» WORK TASK
Please copy out all lines of the entries that contain the word "icon".

» SOURCE RECORDS
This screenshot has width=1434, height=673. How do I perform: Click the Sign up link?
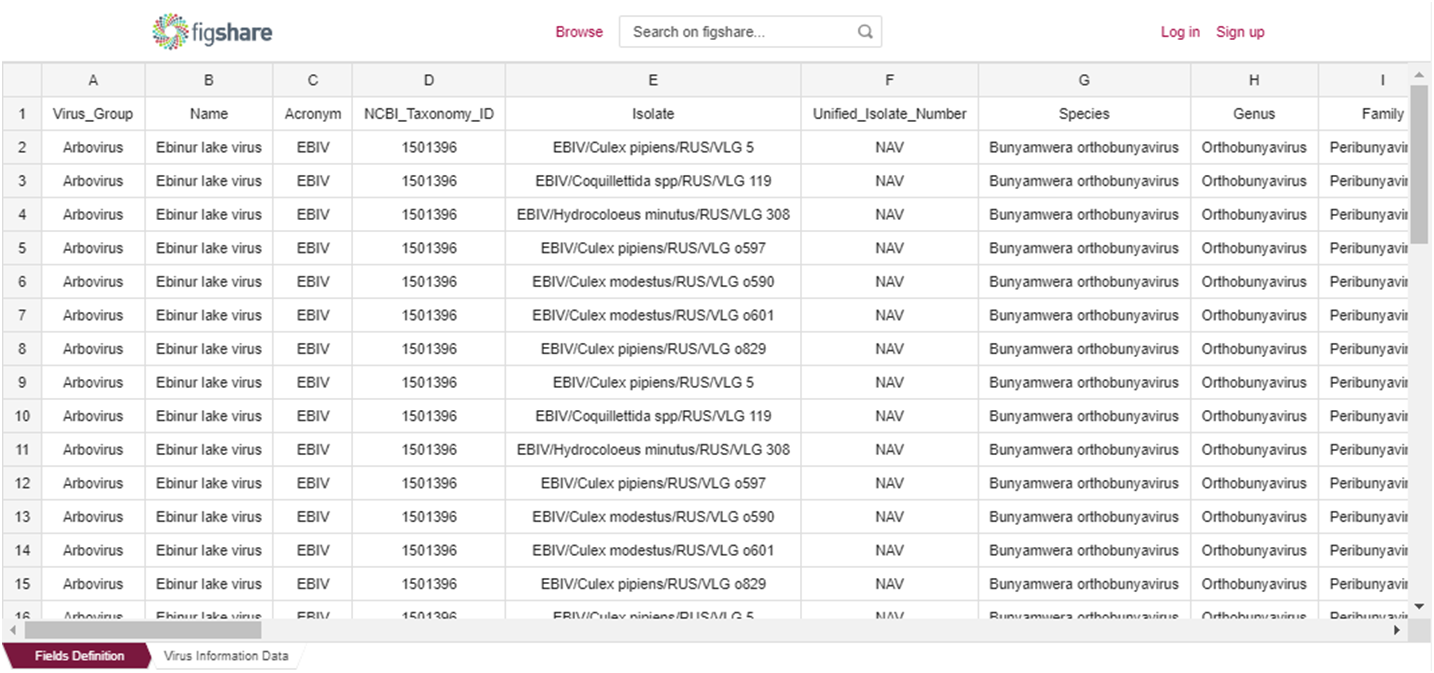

--

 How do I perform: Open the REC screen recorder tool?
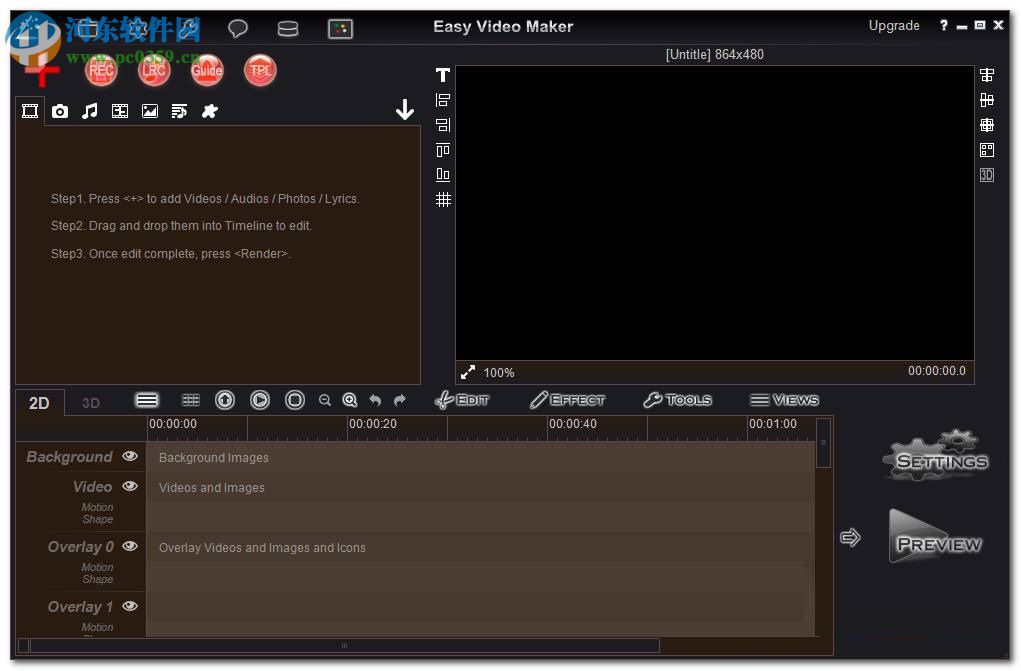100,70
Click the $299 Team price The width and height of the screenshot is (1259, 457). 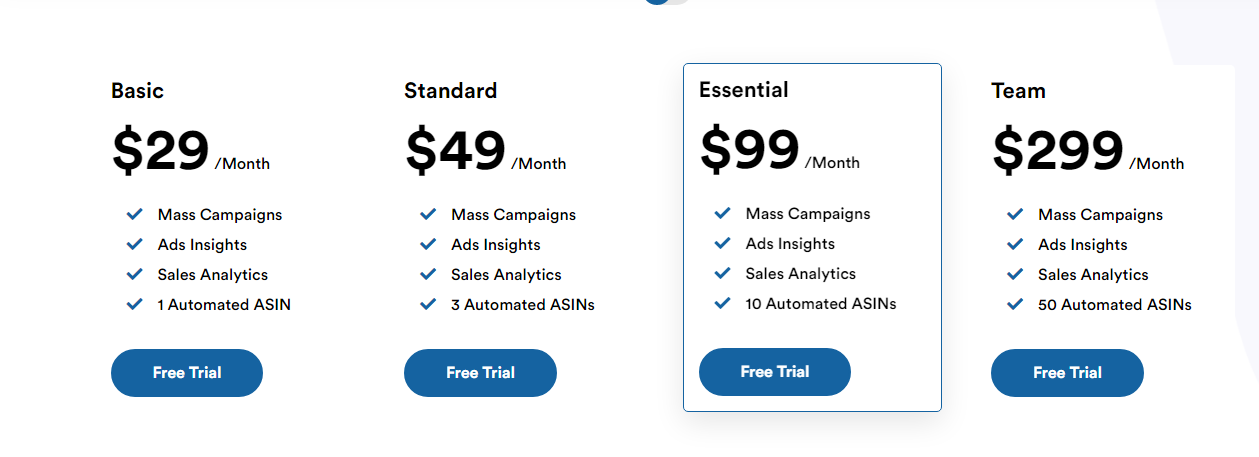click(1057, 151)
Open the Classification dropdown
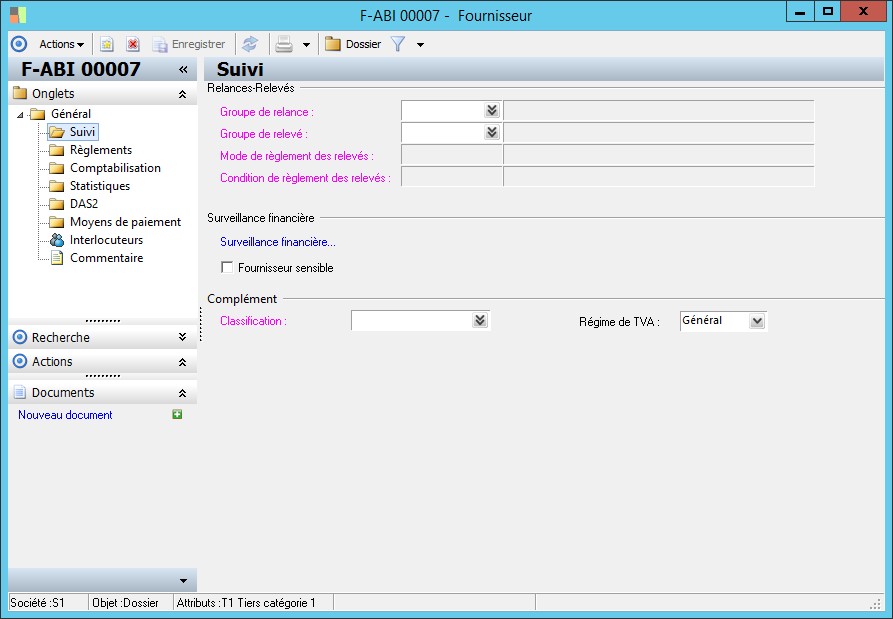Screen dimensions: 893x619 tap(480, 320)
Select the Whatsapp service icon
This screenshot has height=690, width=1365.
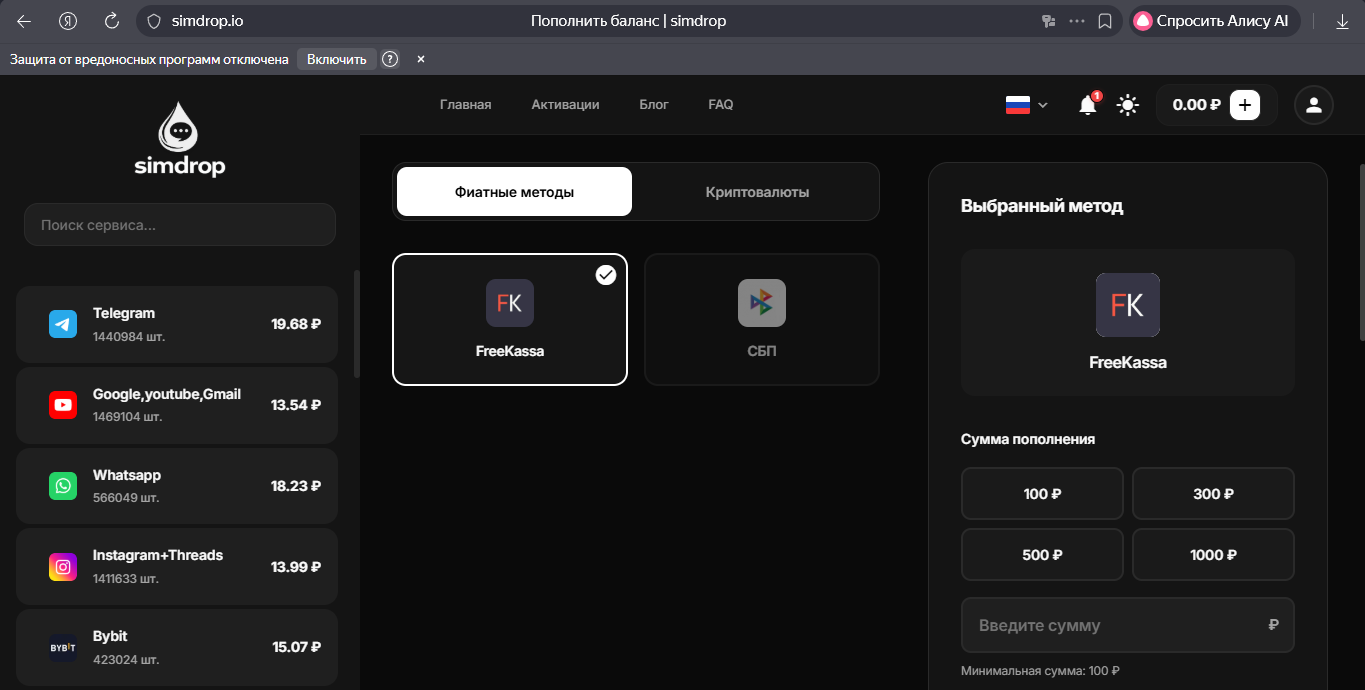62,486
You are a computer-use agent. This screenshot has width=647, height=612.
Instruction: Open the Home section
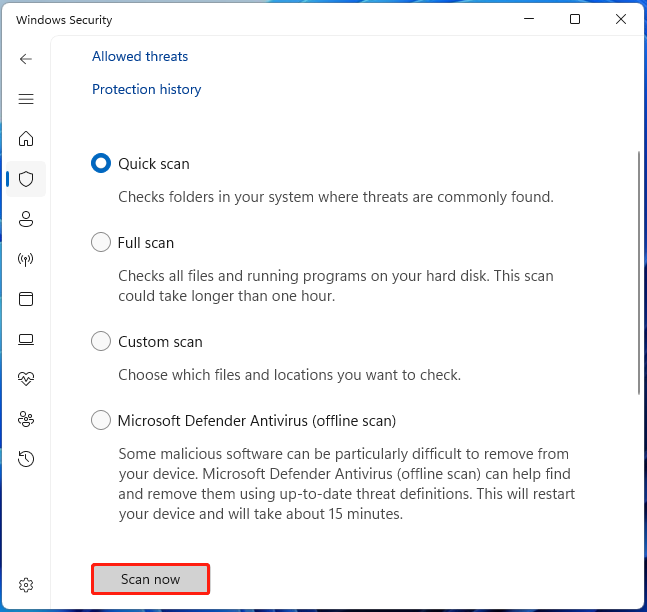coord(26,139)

...

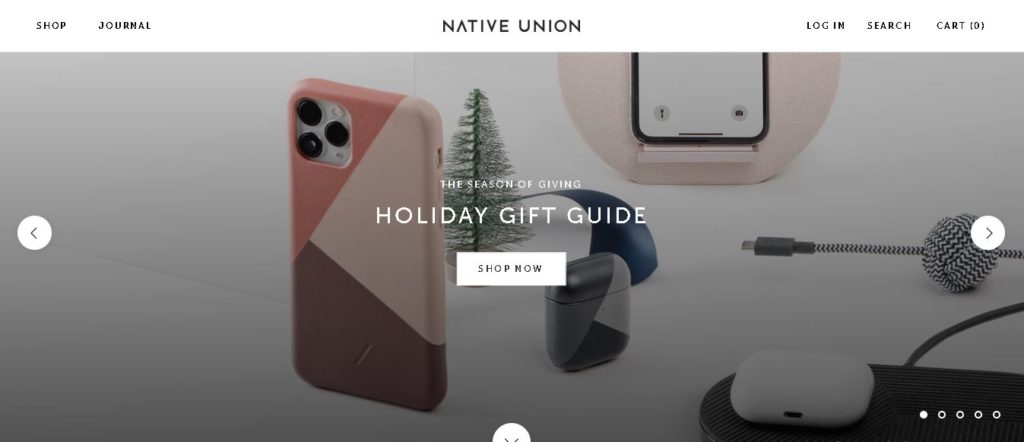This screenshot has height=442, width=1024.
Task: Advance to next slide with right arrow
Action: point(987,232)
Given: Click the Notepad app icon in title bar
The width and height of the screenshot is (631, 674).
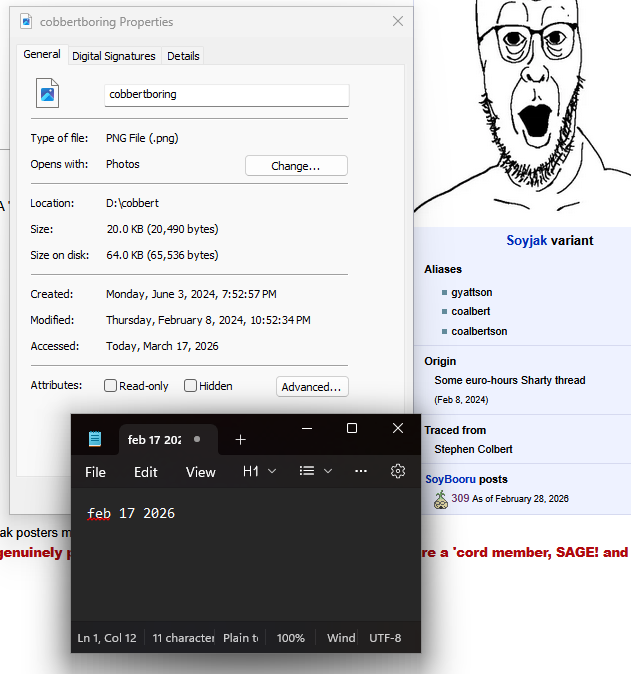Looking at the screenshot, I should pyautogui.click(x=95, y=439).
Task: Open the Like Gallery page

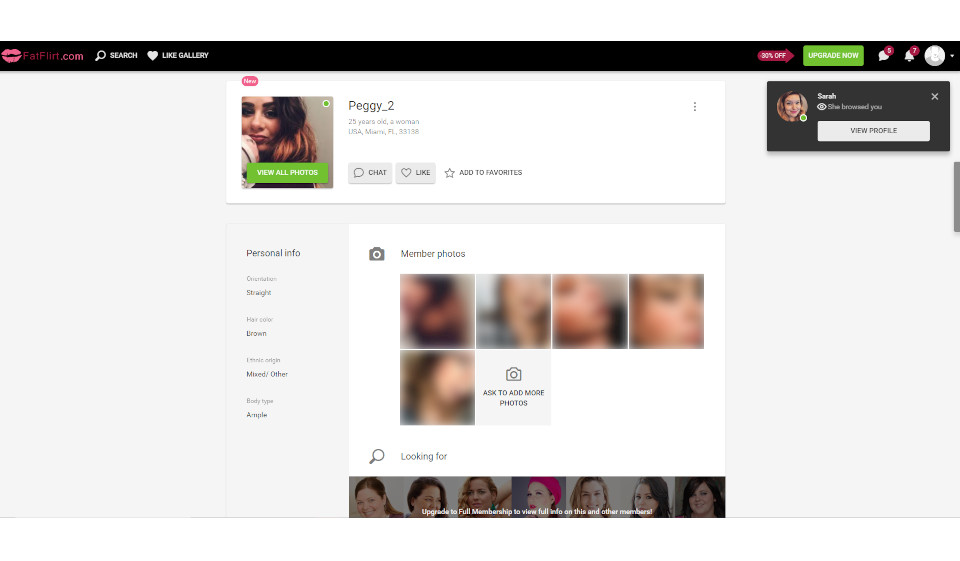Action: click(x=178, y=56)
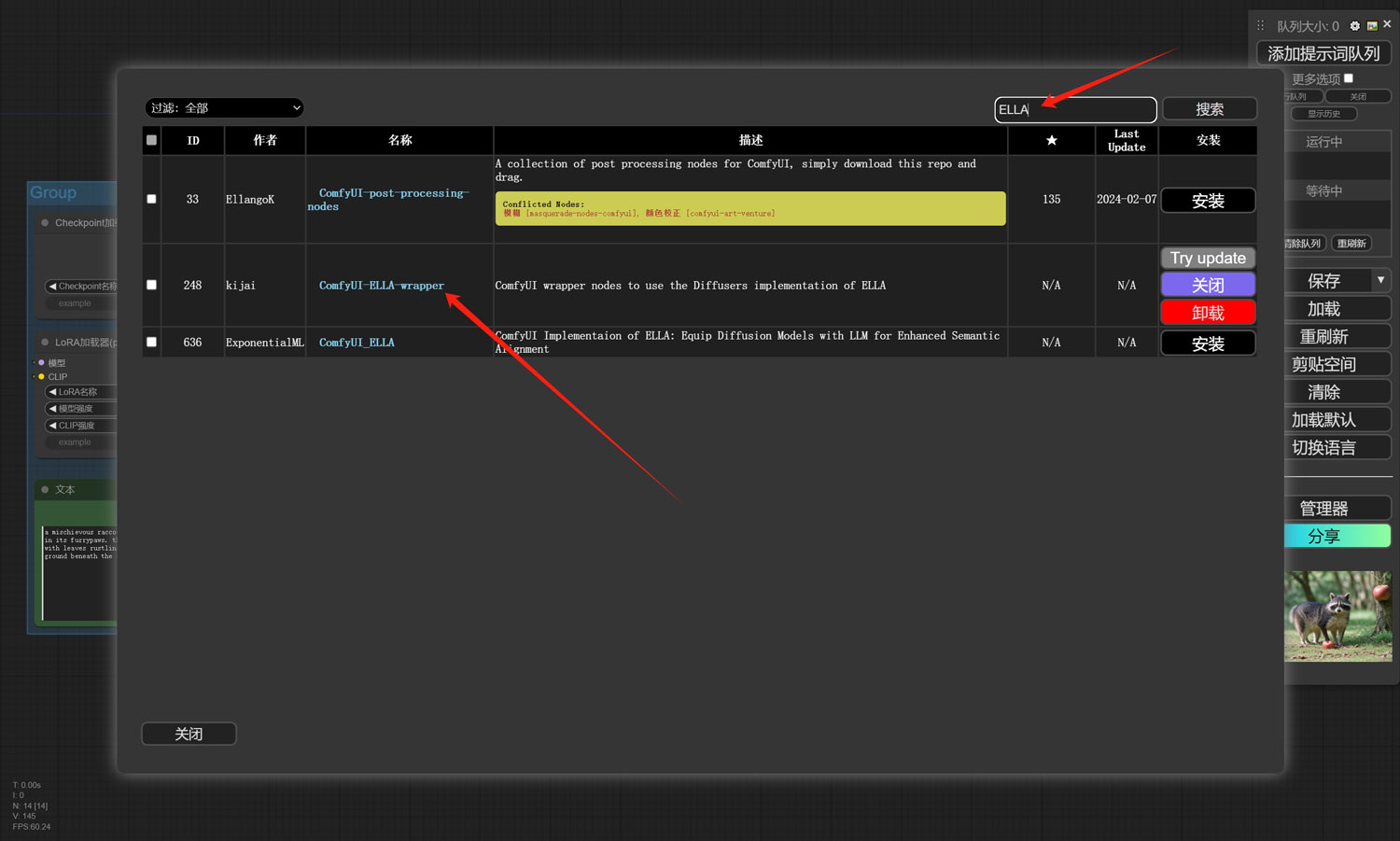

» OUTPUT OF THE EXERCISE
Select the Whatsapp service icon
Given: Click the Notepad app icon in title bar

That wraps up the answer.